I know that in my own job, when I take on too much or have additional responsibilities assigned to me it can sometimes feel like everyone wants a piece of me. In such situations, we can end up feeling like we are working hard to try to satisfy everyone when in reality we’re actually satisfying no one.
And with so much information coming at us at once, no wonder people often feel bombarded by the sheer volume of communications in various channels. For example, in my job I have tons of e-mails to filter through, many of which aren’t even all that relevant to my job.
Because there’s just no way I can possibly read through everything, I have had to come to terms with the fact that some things will just get ignored or deleted and I only have time to skim through certain messages or forward them on to others to deal with. I also have to ignore e-mail at times to get things done.
Mindfulness in people’s personal lives
Mindfulness is also important in people's personal lives, particularly with respect to setting boundaries relating to their work and home lives. Technology is an obvious concern – particularly with respect to after hours e-mails – but mindfulness can also relate to people putting work issues and worries out of their minds during important social engagements and family time.

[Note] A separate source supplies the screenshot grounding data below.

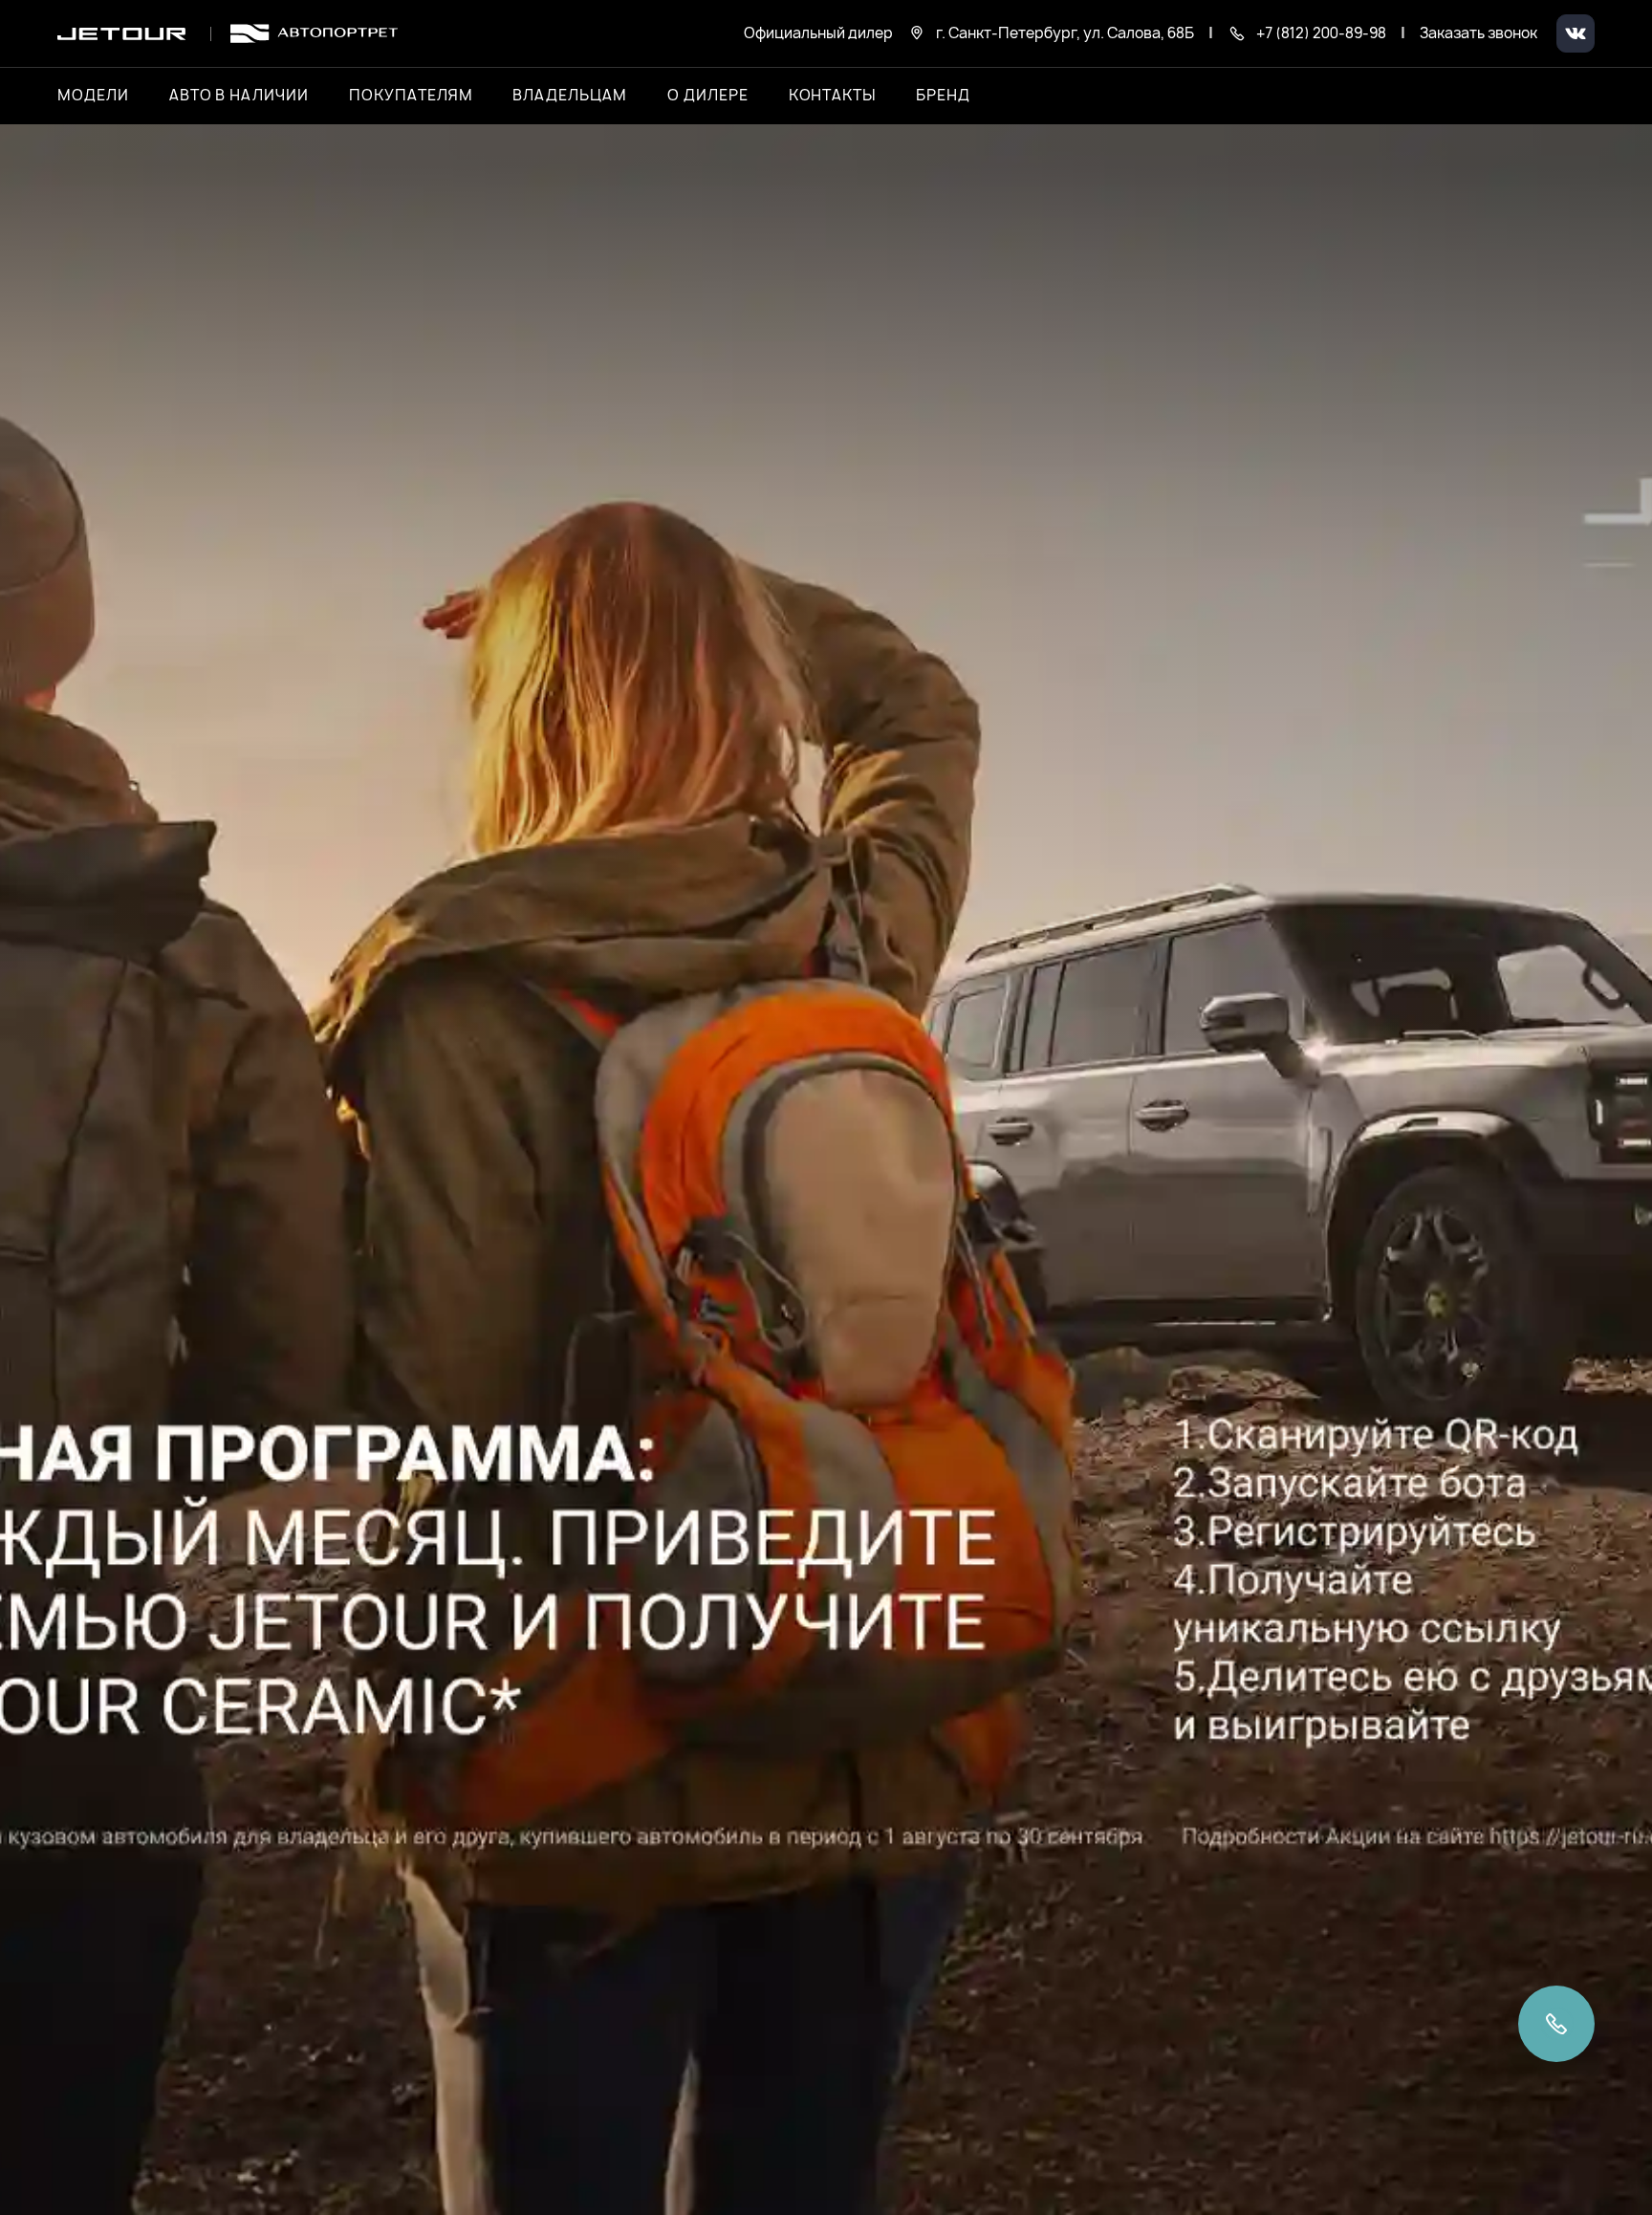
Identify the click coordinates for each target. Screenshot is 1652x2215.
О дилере (708, 95)
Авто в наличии (239, 95)
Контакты (833, 95)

I believe increased mindfulness during personal time can actually help people relax and unwind, making them more productive when they’re actually at work. Constantly worrying about work or continuously monitoring a smart phone for work e-mails after hours can’t be good for people, and I would have to think it can’t be good for organizations in the long-run either.
If organizations managed to encourage mindfulness among their employees, I also believe it would help them to prioritize and focus on important tasks, while also tuning out irrelevant or unimportant distractions. Peter Honey argues that being in such a state helps employees to become engaged in their work and enter into a state of “flow” whereby people’s emotions are “channelled and totally aligned with the task at hand.”